◆ WORK TO DO:
**a.** Reproduce the post about schema-less data word for word, from "Best practices to" to "of these columns.", inclusive.
**b.** Write a continuation of the post about schema-less data, picking up after its last sentence.

Best practices to access schema-less data?

Asked 18/12, 2009 at 19:15 Answered 31/12, 2009 at 20:55

I am toying with RDF, and in particular how to access information stored in a rdf storage. The huge difference from a traditional relational database is the lack of a predefined schema: in a relational database, you know that table has those columns, and you can technically map each row to an instance of a class. The class has well defined methods, and well defined attributes.

In a schema-less system, you don't know what data is associated to a given information. It's like having a database table with an arbitrary and not predefined number of columns, and every row can have data in any number of these columns.

Similar to ObjectRelational Mappers, there are Object RDF mappers. RDFAlchemy and SuRF are the two I am playing right now. Basically, they provide you a Resource object, whose methods and attributes are provided dynamically. It kind of make sense... however, it's not that easy. In many cases, you prefer to have a well defined interface, and to have more control of what's going on when you set and get data on your model object. Having such a generic access makes things difficult, in some sense.

◆ RECORDED DATA:
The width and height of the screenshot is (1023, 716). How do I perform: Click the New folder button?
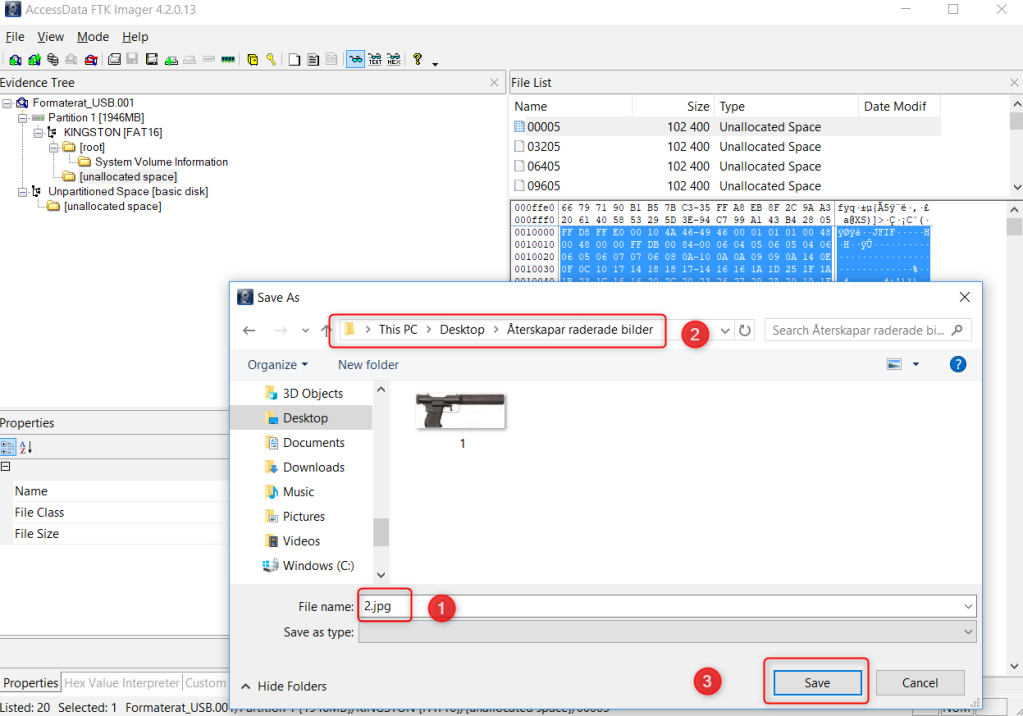click(368, 365)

◆ ANSWERS:
**a.**
Best practices to access schema-less data?

Asked 18/12, 2009 at 19:15 Answered 31/12, 2009 at 20:55

I am toying with RDF, and in particular how to access information stored in a rdf storage. The huge difference from a traditional relational database is the lack of a predefined schema: in a relational database, you know that table has those columns, and you can technically map each row to an instance of a class. The class has well defined methods, and well defined attributes.

In a schema-less system, you don't know what data is associated to a given information. It's like having a database table with an arbitrary and not predefined number of columns, and every row can have data in any number of these columns.

**b.**
Another thing (and most important) I noted is that, even if in general, schema-less data are expected to provide arbitrary information about a resource, in practice you more or less know "classes of information" that tend to be together. Of course, you cannot exclude the presence of additional info, but this, in some cases, is the exception, rather than the norm, although the exception is sensible enough to be too disruptive for a strict schema. In a rdf representation of an article (e.g. like in RSS/ATOM feeds) you know the terms of your described resources, and you can map them to a well defined object. If you provide additional information, you can define an extended object (inherited from the base one) to provide accessors to the enhanced information. So in a sense, you deal with schema-less data by means of "schema oriented objects" you can extend when you want to see specific additional information you are interested about.

My question is relative to your experience about real world usage practices of schema-less data storage. How do they map to the object-oriented world so that you can use it proficiently and without going too near to the "bare metal" of the schema-less storage ? (in RelDB terms, without using too much SQL and directly messing with the table structure)

Is the access doomed to be very generic (e.g. SuRF "plugged-in attributes" is the highest, most specialized level you can have to access your data), or having specialized classes for specific agreed convenient schemas is also a good approach, introducing however the risk of having a proliferation of classes to access new and unexpected associated data ?

Misrule answered 18/12, 2009 at 19:15 Comment(1)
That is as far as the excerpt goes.